_THE TASK_
Could you write out the text starting with the line that contains "Describe the element" and going on through the line that contains "at that location.", without the pictures?

begin GIVEN ENTRIES

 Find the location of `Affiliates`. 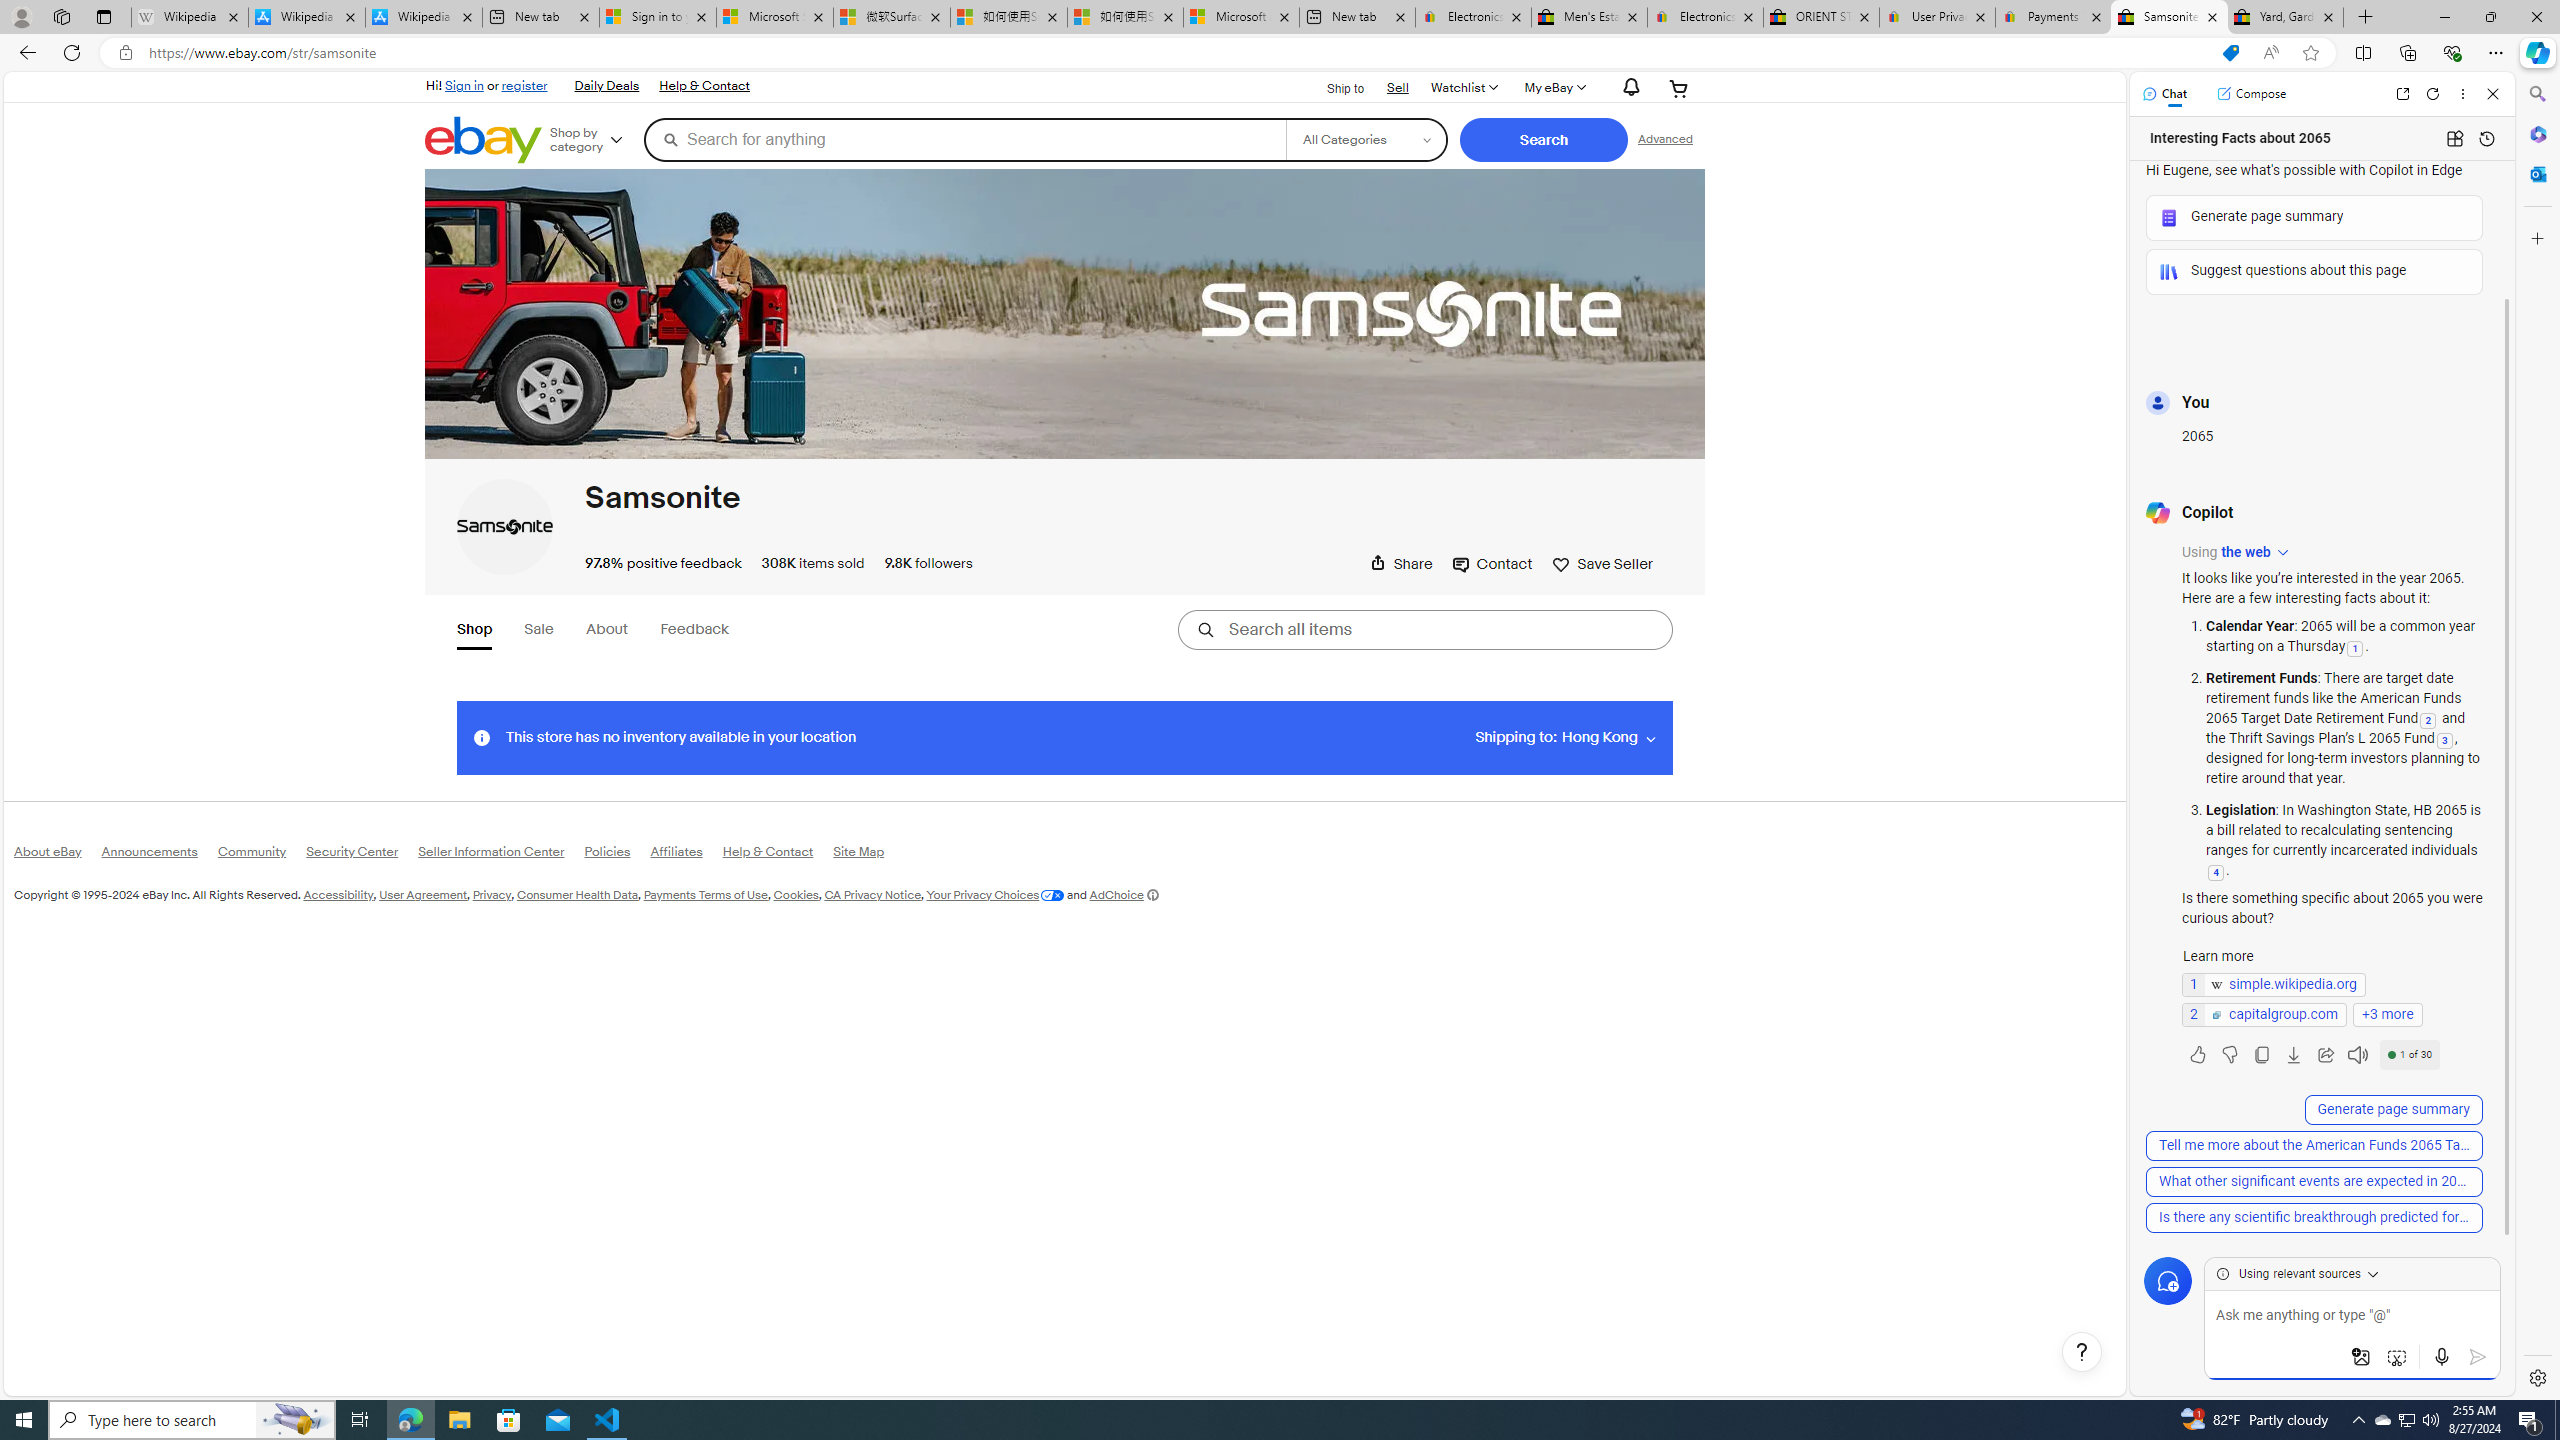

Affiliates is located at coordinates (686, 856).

end GIVEN ENTRIES
begin GIVEN ENTRIES

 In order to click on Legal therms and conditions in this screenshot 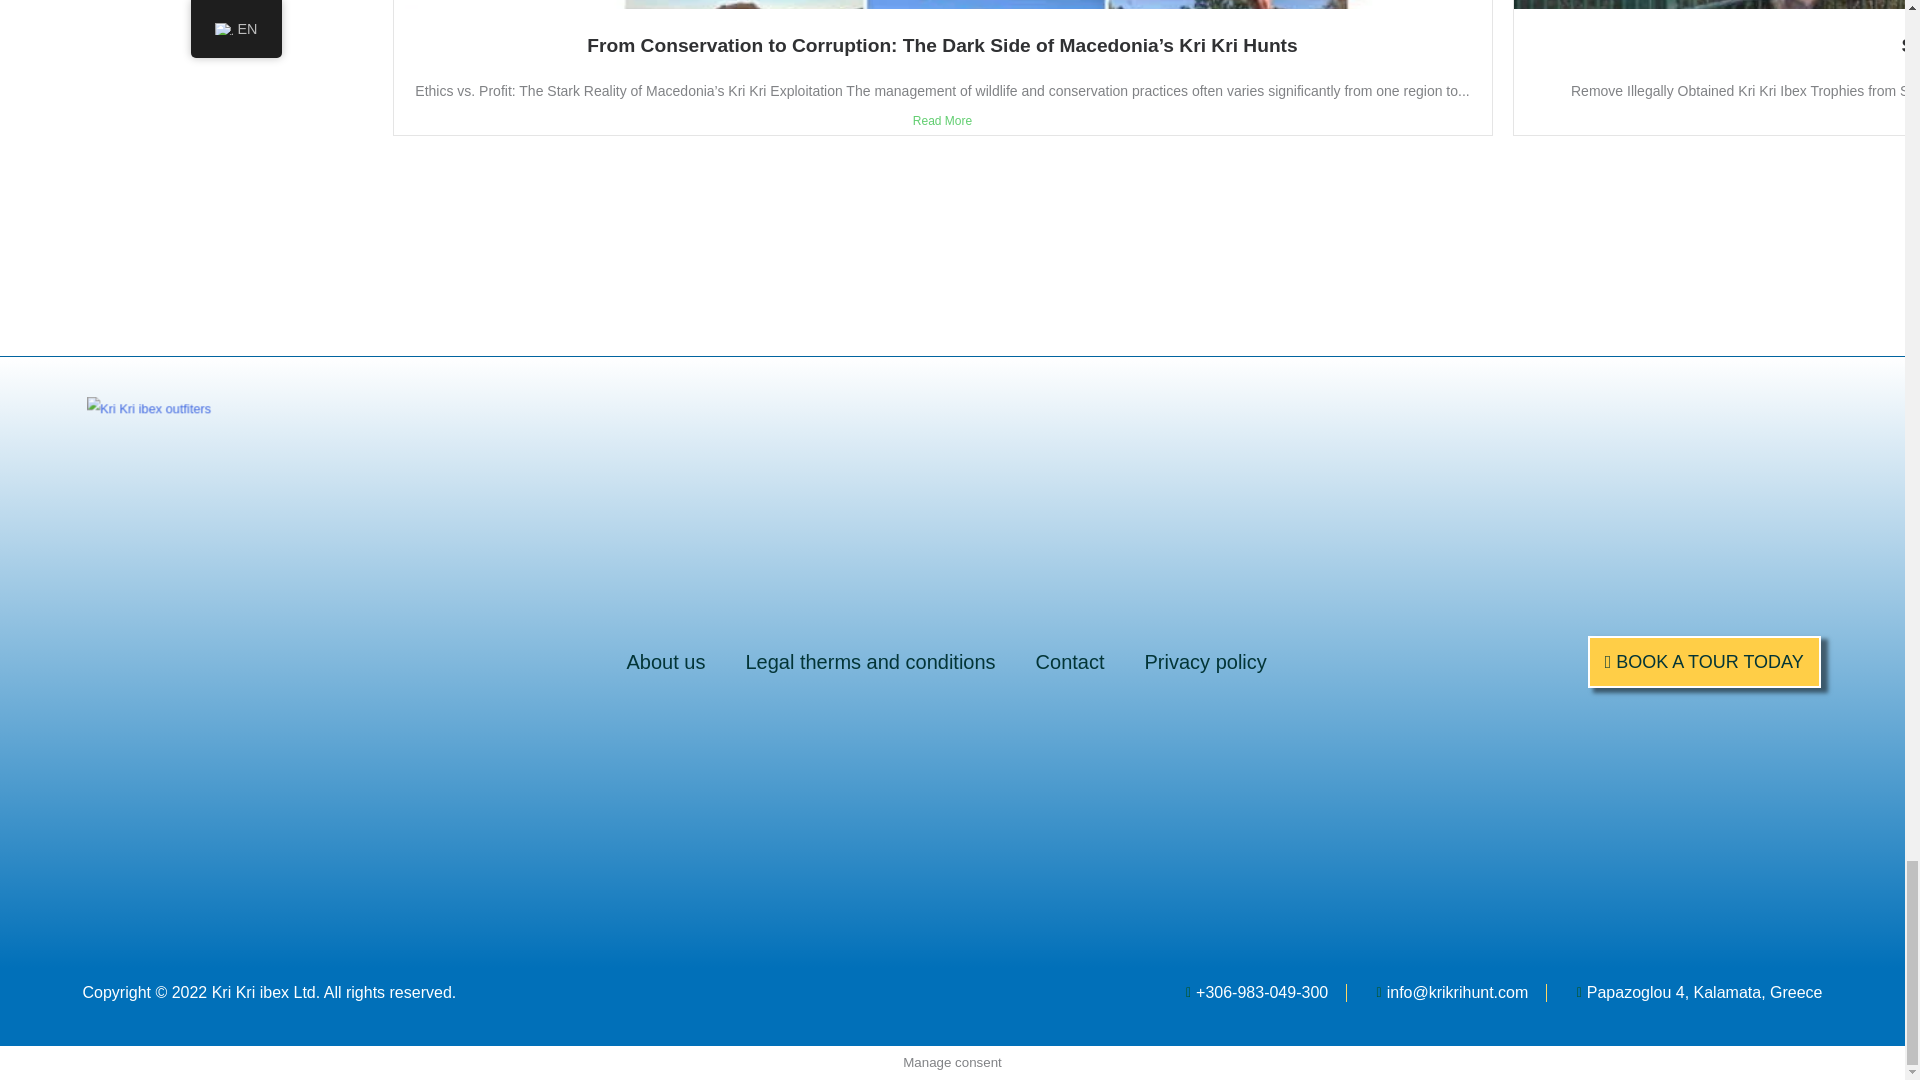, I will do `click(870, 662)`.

end GIVEN ENTRIES
begin GIVEN ENTRIES

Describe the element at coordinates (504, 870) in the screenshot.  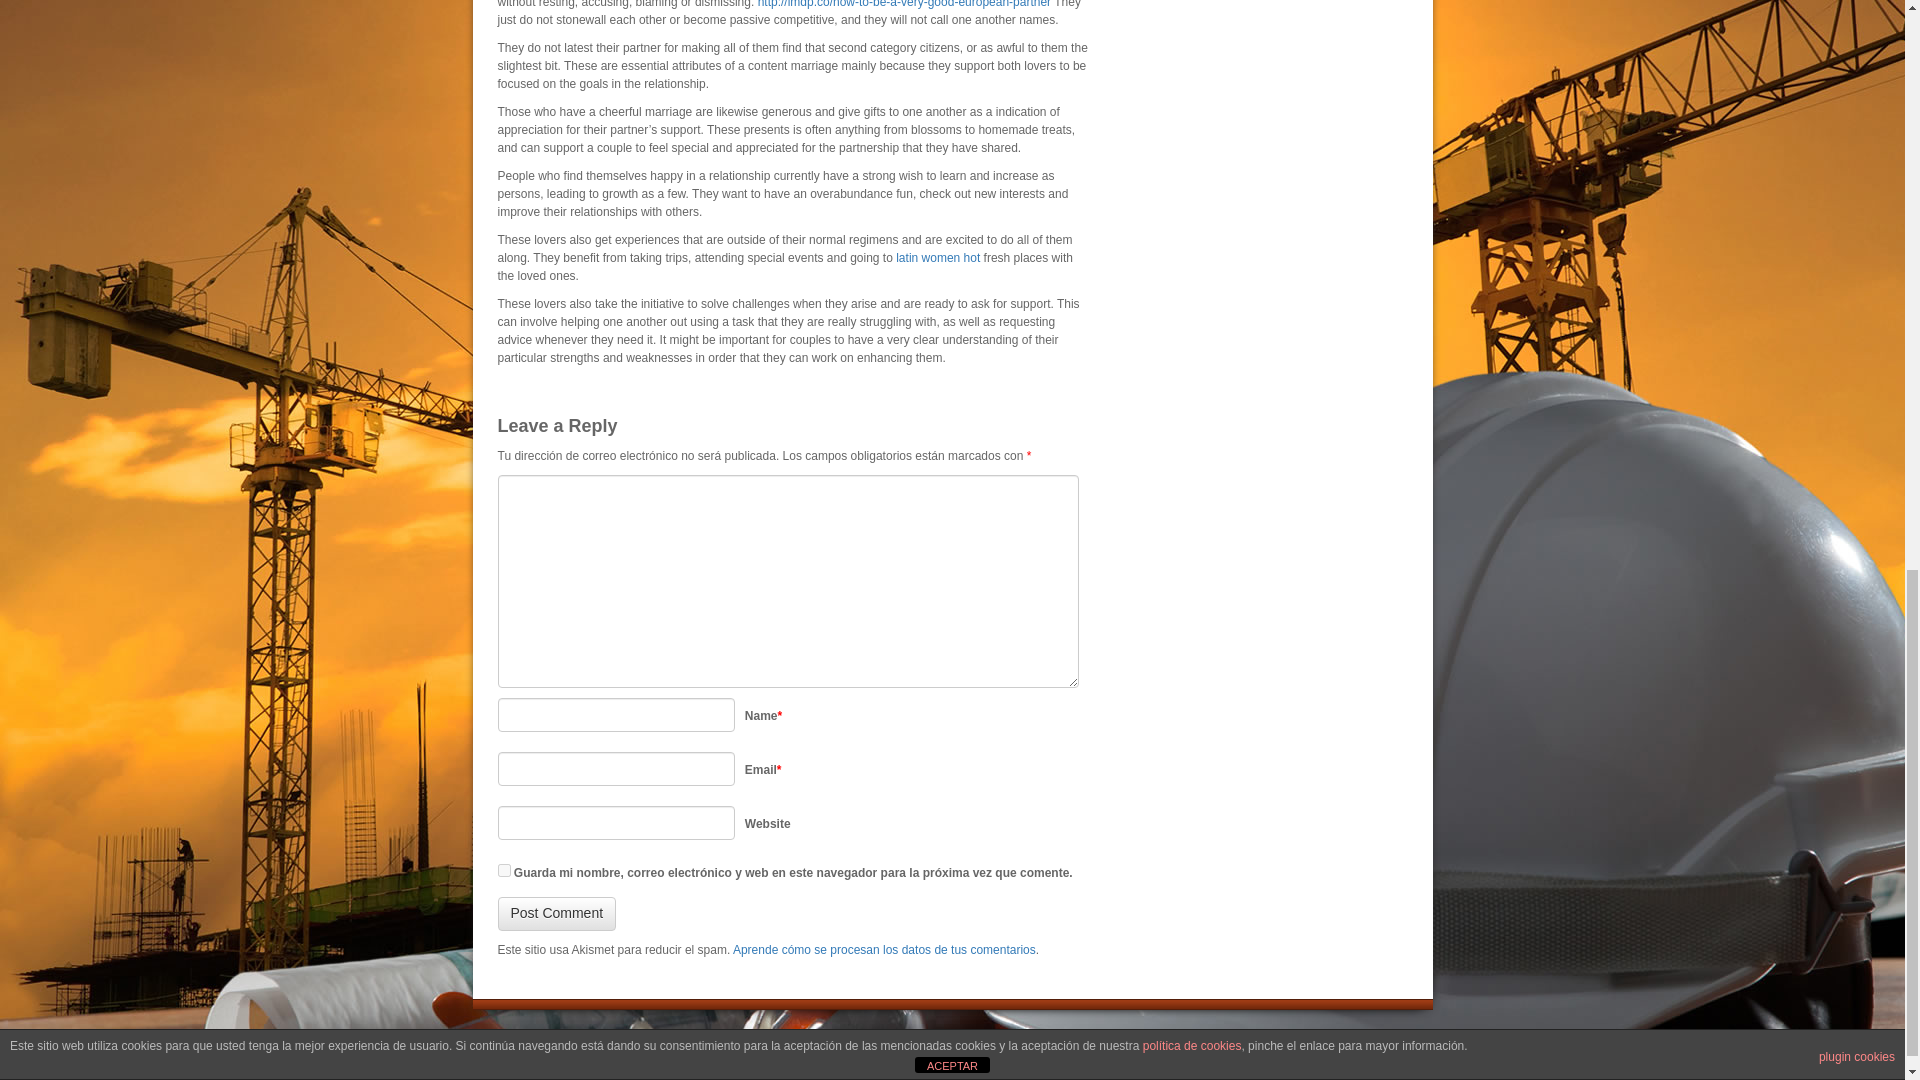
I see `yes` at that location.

end GIVEN ENTRIES

_EXPECTED ANSWER_
Describe the element at coordinates (504, 870) in the screenshot.  
I see `yes` at that location.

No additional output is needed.